The Eastwell register contains copies of the Protestation of 1642, the Vow and Covenant of 1643, and the Solemn League and Covenant of the same year, all signed by sundry parishioners, and of the death of the last of the Plantagenets, Richard by name, a bricklayer by trade, in 1550, whom Richard III acknowledged to be his son on the eve of the battle of Bosworth. At St. Oswalds, Durham, there is the record of the hanging and quartering in 1590 of "Duke, Hyll, Hogge and Holyday, iiij Semynaryes, Papysts, Tretors and Rebels for their horrible offences." "Burials, 1687 April 17th Georges Vilaus Lord dooke of bookingham," is the illiterate description of the Duke who was assassinated by Felton and buried at Helmsley. It is impossible to mention all the gleanings from parish registers; each parish tells its tale, its trades, its belief in witchcraft, its burials of soldiers killed in war, its stories of persecution, riot, sudden deaths, amazing virtues, and terrible sins. The edicts of the laws of England, wise and foolish, are reflected in these pages, e.g. the enforced burial in woollen; the relatives of those who desired to be buried in linen were obliged to pay fifty shillings to the informer and the same sum to the poor of the parish. The tax on marriages, births, and burials, levied by the Government on the estates of gentlemen in 1693, is also recorded in such entries as the following:—

"1700. Mr. Thomas Cullum buried 27 Dec. As the said Mr. Cullum was a gentleman, there is 24s. to be paid for his buriall." The practice of heart-burial is also frequently demonstrated in our books. Extraordinary superstitions and strong beliefs, the use of talismans, amulets, and charms, astrological observations, the black art, scandals, barbarous punishments, weird customs that prevailed at man's most important ceremonies, his baptism, marriage and burial, the binding of apprenticeships, obsolete trades, such as that of the person who is styled "aquavity man" or the "saltpetre man," the mode of settling quarrels and disputes, duels, sports, games, brawls, the expenses of supplying a queen's household, local customs and observances—all these find a place in these amazing records. In short, there is scarcely any feature of the social life of our forefathers which is not abundantly set forth in our parish registers. The loss of them would indeed be great and overwhelming.

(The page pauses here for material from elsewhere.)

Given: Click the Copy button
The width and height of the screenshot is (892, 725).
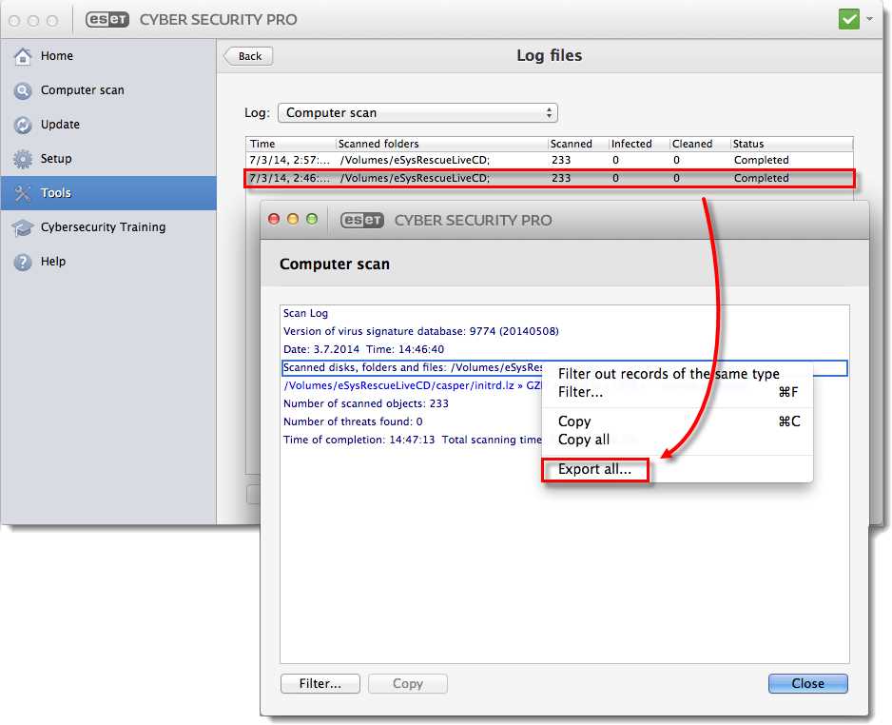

As we have said, many of them have been lost by fire and other casualties, by neglect and carelessness. The guarding of the safety of those that remain is an anxious problem. Many of us would regret to part with our registers and to allow them to leave the church or town or village wherein they have reposed so long. They are part of the story of the place, and when American ladies and gentlemen come to find traces of their ancestors they love to see these records in the village where their forefathers lived, and to carry away with them a photograph of the church, some ivy from the tower, some flowers from the rectory garden, to preserve in their western homes as memorials of the place whence their family came. It would not be the same thing if they were to be referred to a dusty office in a distant town. Some wise people say that all registers should be sent to London, to the Record Office or the British Museum. That would be an impossibility. The officials of those institutions would tremble at the thought, and the glut of valuable books would make reference a toil that few could undertake. The real solution of the difficulty is that county councils should provide accommodation for all deeds and documents, that all registers should be transcribed, that copies should be deposited in the county council depository, and that the originals should still remain in the parish chest where they have lain for three centuries and a half.